> SELECTED EXCERPT
####################

Quantum Computing Methods for Supervised Learning
This work addresses the problem of interdisciplinary accessibility for data scientists and machine learning practitioners interested in quantum computing, but it is incremental as it primarily summarizes existing knowledge.
The paper tackles the challenge of making quantum computing accessible to non-physics researchers by providing an introduction and summarizing key results for its application to supervised machine learning problems, aiming to bridge the gap between disciplines.
The last two decades have seen an explosive growth in the theory and practice of both quantum computing and machine learning. Modern machine learning systems process huge volumes of data and demand massive computational power. As silicon semiconductor miniaturization approaches its physics limits, quantum computing is increasingly being considered to cater to these computational needs in the future. Small-scale quantum computers and quantum annealers have been built and are already being sold commercially. Quantum computers can benefit machine learning research and application across all science and engineering domains. However, owing to its roots in quantum mechanics, research in this field has so far been confined within the purview of the physics community, and most work is not easily accessible to researchers from other disciplines. In this paper, we provide a background and summarize key results of quantum computing before exploring its application to supervised machine learning problems. By eschewing results from physics that have little bearing on quantum computation, we hope to make this introduction accessible to data scientists, machine learning practitioners, and researchers from across disciplines.

####################

> DATASET ENTRIES
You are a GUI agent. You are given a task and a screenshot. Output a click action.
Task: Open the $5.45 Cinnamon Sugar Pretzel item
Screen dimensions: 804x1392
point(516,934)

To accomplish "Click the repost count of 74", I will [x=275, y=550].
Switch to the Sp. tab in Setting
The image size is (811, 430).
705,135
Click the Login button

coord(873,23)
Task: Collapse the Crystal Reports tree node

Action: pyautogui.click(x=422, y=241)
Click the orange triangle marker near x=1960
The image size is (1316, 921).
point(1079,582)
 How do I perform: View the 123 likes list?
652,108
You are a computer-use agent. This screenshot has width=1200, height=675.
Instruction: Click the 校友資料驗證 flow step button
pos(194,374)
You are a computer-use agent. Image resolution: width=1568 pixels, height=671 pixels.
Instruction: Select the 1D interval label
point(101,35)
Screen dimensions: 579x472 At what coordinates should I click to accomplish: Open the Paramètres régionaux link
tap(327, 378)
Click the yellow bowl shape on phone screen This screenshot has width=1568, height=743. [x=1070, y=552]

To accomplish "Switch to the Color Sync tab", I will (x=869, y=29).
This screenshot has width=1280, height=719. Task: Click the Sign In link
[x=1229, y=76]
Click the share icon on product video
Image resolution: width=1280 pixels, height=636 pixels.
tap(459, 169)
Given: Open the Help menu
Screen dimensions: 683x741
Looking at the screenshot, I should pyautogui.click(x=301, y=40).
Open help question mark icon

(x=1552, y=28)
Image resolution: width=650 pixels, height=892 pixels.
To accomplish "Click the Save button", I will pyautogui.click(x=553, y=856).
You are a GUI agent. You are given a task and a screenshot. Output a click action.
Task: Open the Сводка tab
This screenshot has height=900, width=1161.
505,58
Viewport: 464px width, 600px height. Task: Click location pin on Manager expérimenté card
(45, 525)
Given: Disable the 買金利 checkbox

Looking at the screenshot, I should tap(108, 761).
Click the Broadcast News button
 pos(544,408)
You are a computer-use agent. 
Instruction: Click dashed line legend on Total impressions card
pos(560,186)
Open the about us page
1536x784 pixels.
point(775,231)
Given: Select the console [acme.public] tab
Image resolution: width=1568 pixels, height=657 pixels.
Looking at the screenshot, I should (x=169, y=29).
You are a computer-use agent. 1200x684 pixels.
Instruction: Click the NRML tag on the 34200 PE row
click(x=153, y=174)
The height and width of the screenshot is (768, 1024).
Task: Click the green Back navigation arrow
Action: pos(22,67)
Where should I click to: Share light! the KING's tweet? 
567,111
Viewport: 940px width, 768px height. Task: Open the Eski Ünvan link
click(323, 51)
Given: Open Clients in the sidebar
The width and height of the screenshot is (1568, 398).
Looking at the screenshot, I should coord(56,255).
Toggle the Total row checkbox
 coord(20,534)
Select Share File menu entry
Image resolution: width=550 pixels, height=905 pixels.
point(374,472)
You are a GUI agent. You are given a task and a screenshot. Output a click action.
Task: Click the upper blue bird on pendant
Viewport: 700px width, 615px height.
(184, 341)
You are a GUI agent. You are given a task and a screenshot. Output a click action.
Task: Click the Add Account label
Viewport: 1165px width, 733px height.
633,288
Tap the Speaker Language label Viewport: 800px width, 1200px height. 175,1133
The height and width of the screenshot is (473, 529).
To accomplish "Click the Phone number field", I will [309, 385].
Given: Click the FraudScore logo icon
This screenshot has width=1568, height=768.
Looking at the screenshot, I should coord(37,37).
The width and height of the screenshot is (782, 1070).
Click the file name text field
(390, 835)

####################

> TRY IT
Summarize the text on quantum computing methods for supervised learning in two sentences.

> ANSWER TO THIS TASK
Because modern machine learning demands massive computational power and silicon miniaturization is nearing its physical limits, quantum computing is increasingly considered for meeting these needs, though research in the field has largely stayed within the physics community. The paper gives a background and summarizes key results of quantum computing before exploring its use for supervised machine learning, leaving out physics with little bearing on computation so that data scientists and researchers from other disciplines can follow it.